WDGA rechnet vor: Alle derzeitigen Schüler verlieren durchschnittlich 4,5 Prozent ihres späteren Einkommens
Konkret wird Jürgen Schäfer (WDGA), der vorrechnet, dass „alle derzeitigen Schüler im Durchschnitt 4,5 Prozent ihres Einkommens während ihres gesamten Berufslebens verlieren“. Er befürchtet die „besonders gefährliche Mutation der Coronakrise zur Finanzkrise“ und bezeichnet die Gewerbesteuerausgleichszuweisung an die Kommunen als „Ruhigstellungsmedizin“.
Thorsten Schmolke (Grüne) vergleicht verbindliche Aussagen zu Lockdown, Kurzarbeit, Kultur und Freizeit mit dem Blick in die Glaskugel. Ein „Weiter so“ könne es schon wegen der Klimakrise nicht geben. Es gelte, den Digitalisierungsschub zu nutzen und den ökologischen Fußabdruck zu verringern. Kreative Ansätze bei Wohnen und Bauen seien gefragt, landwirtschaftliche Flächen müssten erhalten bleiben. Schmolke sieht in den einstimmig beschlossenen Vorhaben Feuerwehrgerätehaus, Neubohrung des Brunnens Schanze und Errichtung einer modernen Abwasserreinigung unverzichtbare Investitionen. Seine Fraktion würde statt Straßenausbau mehr Ausgaben ins Alltagsradwegenetz stecken.

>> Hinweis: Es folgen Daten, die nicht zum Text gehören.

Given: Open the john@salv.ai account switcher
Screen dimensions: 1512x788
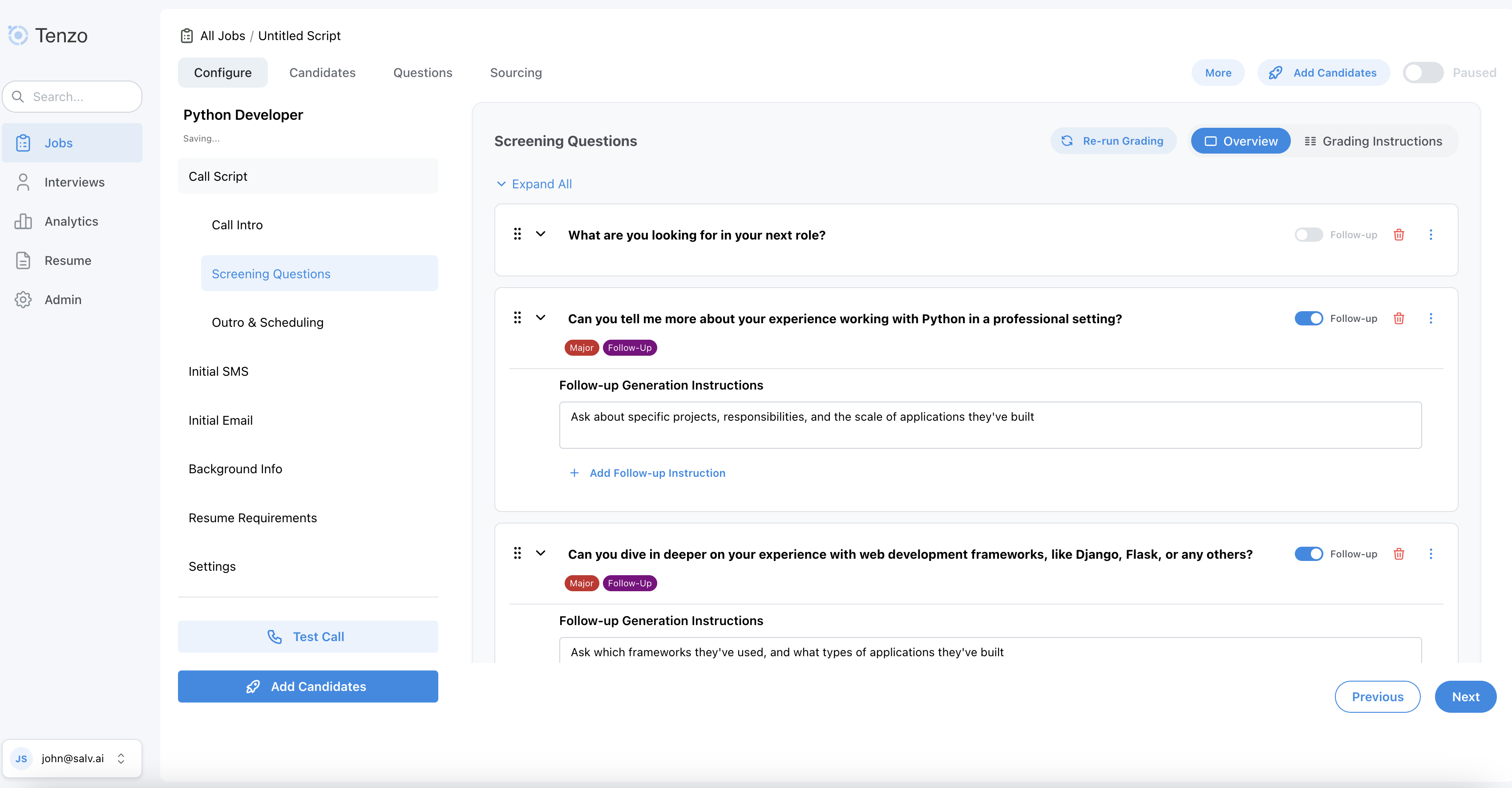Looking at the screenshot, I should pos(72,758).
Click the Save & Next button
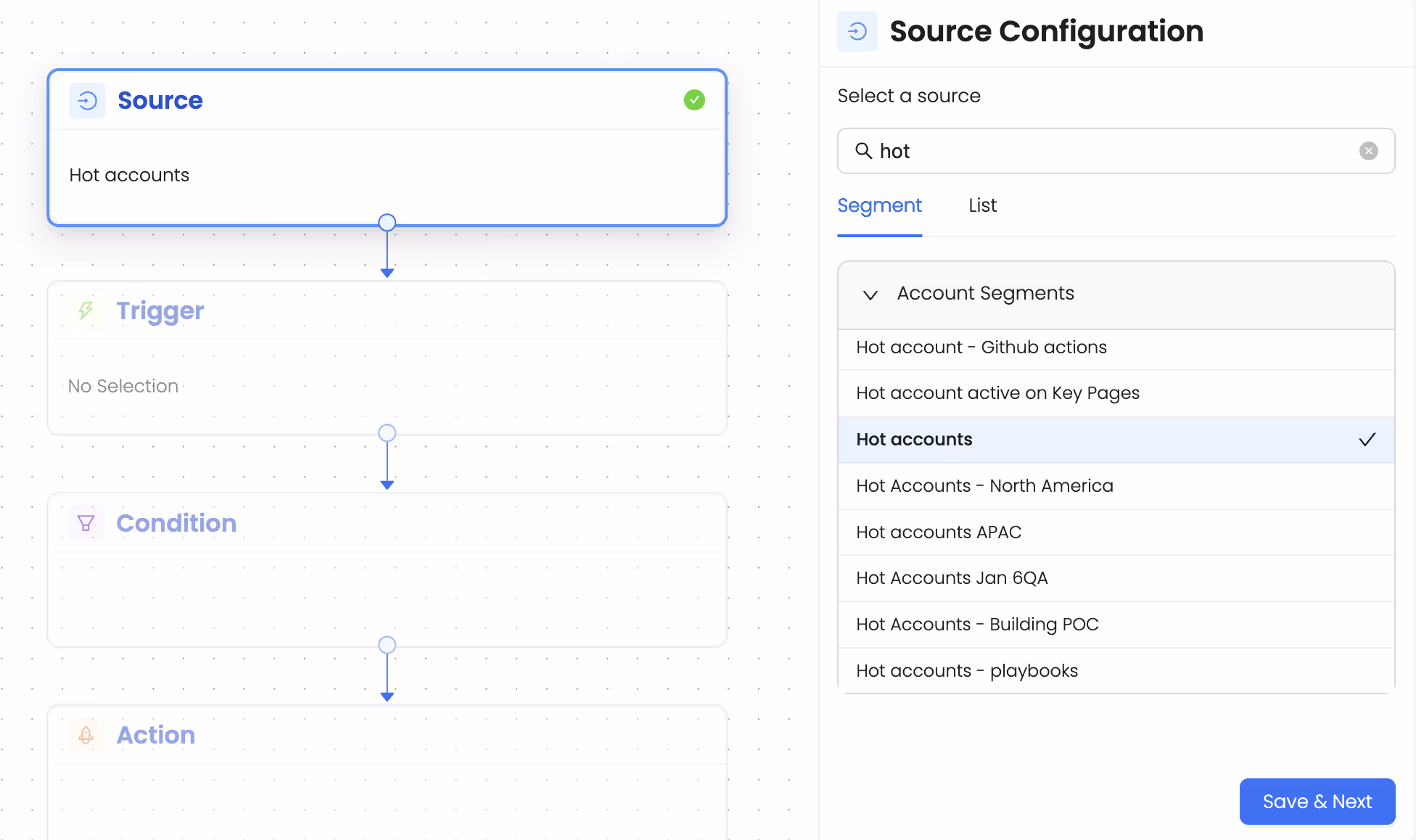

UWG: „Grundsolider Haushaltsentwurf“
Im Namen der UWG lobt Uwe Gehring den „grundsoliden“ Haushaltsentwurf. Dennoch sieht er die Stadt um Jahre zurück geworfen, was „wünschenswerte Aktivitäten angeht, die gleichzeitig Geld kosten“. Nach Zustimmung sei die UWG jederzeit bereit, Nachbesserungen mitzutragen, „wenn die Umstände es erfordern“.
Ein Dokument des Übergangs und nicht selbstverschuldeter Unsicherheit ist der Haushaltsentwurf nach Ansicht von Jan-Holm Sussieck aus der FDP, die mit Einzelbewerber Hannes Dicke-Wentrup die Fraktionsgemeinschaft „Die Freien“ bildet. Dennoch seien gewisse „Beschleunigungen“ angezeigt – angesichts von Wassersituation, Digitalisierung und dauerhafter Gewährleistung von Flächenverfügbarkeit für Gewerbe. Trotz „unerledigter Hausaufgaben“ stimmen die Freien zu, „denn die Stadt muss handlungsfähig sein und bleiben – erst recht unter diesen Umständen“.
Einschließlich der in den Ausschüssen beschlossenen Änderungen stimmen 27 Ratsmitglieder dem Haushalt 2021 ebenso zu wie den Wirtschaftsplänen von Wasser- und Abwasserwerk. Nur Wolfgang Böhm und Jürgen Schäfer (WDGA) lehnen die Vorlage ab. Einstimmig verabschiedet wird dagegen der Stellenplan, in dem jetzt einheitliches Tarifrecht für Arbeiter und Angestellte, die künftig als Beschäftigte bezeichnet werden, gilt.